Hmm, not a fan of the 'fix' at all. Sadly, it was designed with an exploit in mind and how to prevent it, not with how the power *should* work.
Some realistic examples of a paladin trying to play according to character, not trying to exploit the rules, let's see how this fix applies:
1) Tough battle, Paladin and Wizard are the only ones left, vs two brutes. He's fighting one brute and those two are slugging it out. The second brute moves next to the injured wizard and is quite likely to kill him in a round or two. The Paladin issues a "Divine Challenge" against the second brute - "Come here you villain, fight *me*!". It's not supposed to be like a fighter's marking, this one is based on divine power, and the courage of the paladin. Calling out a second foe to put his life in danger to save another is about as classic as it gets. The brute has to decide whether to take his lumps and try to dispatch the wizard quickly, or engage the paladin. The paladin can't simultaneously be next to both foes. With the new 'fix', this use of the challenge just got broken.
2) Same situation, but foes are across a chasm and it's a ranged battle. Paladin is weak at ranged combat but whips out a crossbow and does his best. Same divine challenge issued, "Shoot *me*!" Now because he is attacking, the challenge works. Technically. What really happens is that of course the archers that did not gets challenged shoots at the wizard. No improvement harm over unfixed challenge.

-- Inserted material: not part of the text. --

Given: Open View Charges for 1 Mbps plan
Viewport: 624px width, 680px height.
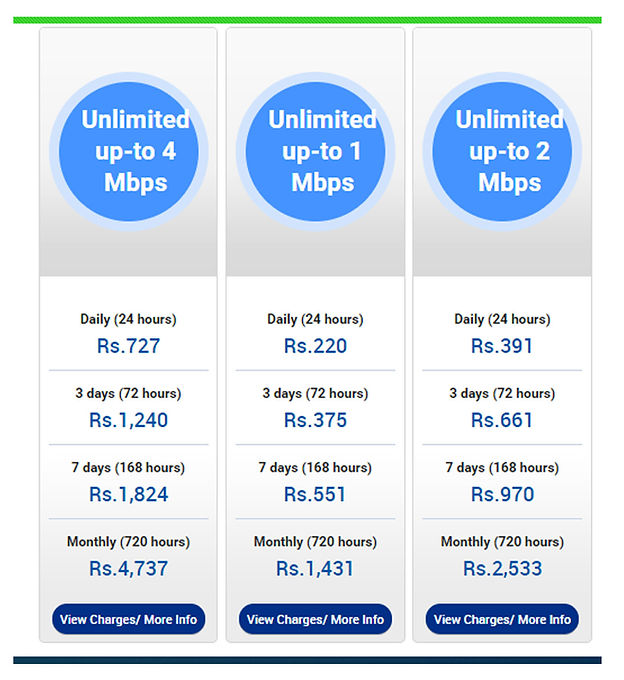Looking at the screenshot, I should (315, 619).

3) Paladin is trying to be a forward-deployed bottleneck. One creature happens to slip through and if headed toward the squishy warlock in the rear. "No, I said fight me!" But he can't engage and is busy attacking others. So the fix reduces the effectiveness of the paladin as bottleneck.

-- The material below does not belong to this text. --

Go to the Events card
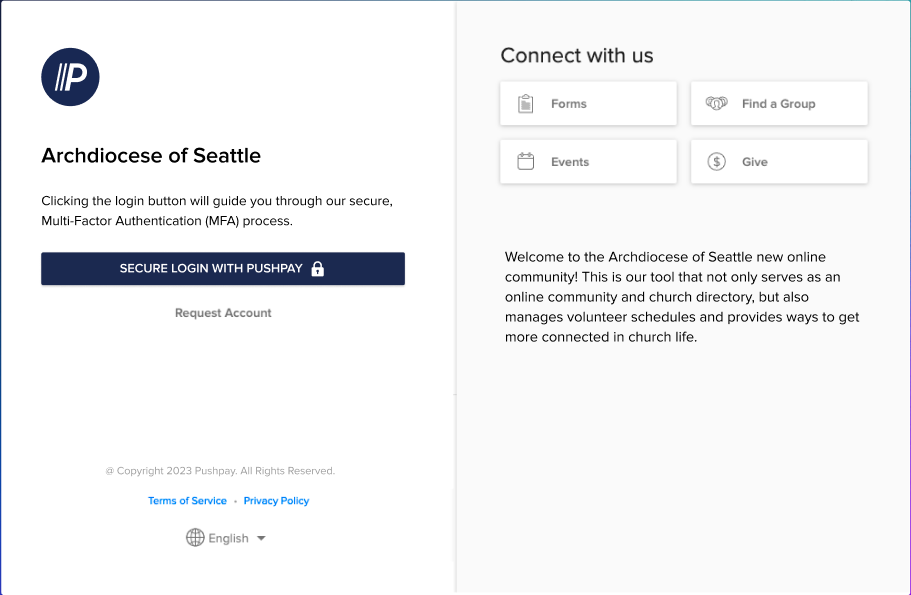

4) Speedy on-the-go ranged attacker loves to move faster than the party can and take a shot at the wizard. Original divine challenge, paladin says "oh no you don't, fire at me!" Now... because the paladin is incapable of getting physically next to the foe and has no ranged attack, his divine challenge will never work in this situation.
In the absence of a "rule" I seriously doubt I would have any problem either as a DM or a player in seeing where the divine challenge would or would not apply. Any player gaming the system and ignoring where his divine power is coming from would learn very quickly that nonsense won't work.
The critical point here doesn't seem to be whether the paladin is attacking or engaging or not - he's trying to draw attacks, not mark the same way the fighter is. Isn't the essence here whether or not the challenged foe can get to the paladin and/or attack him without being 'stupid'? It's more like a charm spell in that sense - swing/shoot at A instead of B when it doesn't harm the target - no problem. Take a step towards me even though the fighter will mow you down, or take OAs because I'm challenging from the back row. A "duel" where you take ten paces then fire isn't a fair duel if the person is standing in a mine field or if the opponent is hiding behind a wall.
I don't know if the following would work, but seems more in line with how I picture the challenge. It works for the situations above and the runaway paladin exploit.
The divine challenge will be voided at any time where the challenged creature is unable to attack or move to attack the paladin without putting itself under attack.
(What this would shut down would be a ranged paladin challenging a foe pinned down by a fighter, which I think is against the spirit of a the challenge anyway. An alternative would be voiding the divine challenge if as a result of trying to attack or engage the paladin the marked creature is attacked by an ally of the paladin)
Conclusion:
* Requiring the paladin to attack or engage the challenged foe absolutely eliminates his ability to draw a non-adjacent foe to him to protect another party member when he's engaged with another for or otherwise stuck in place. That seems totally against the differentiation between a divine challenge and the martial one.
* Attempting to add an "elegant fix" to an exploit as a rule instead of using common sense is doomed to fail if you don't consider "normal" situations affected by the rule change and not just players trying to game the system.
* It's bad enough to have to house rule a vague rule to fix an exploit, but even worse to house rule a specific rule to allow the character to act normally.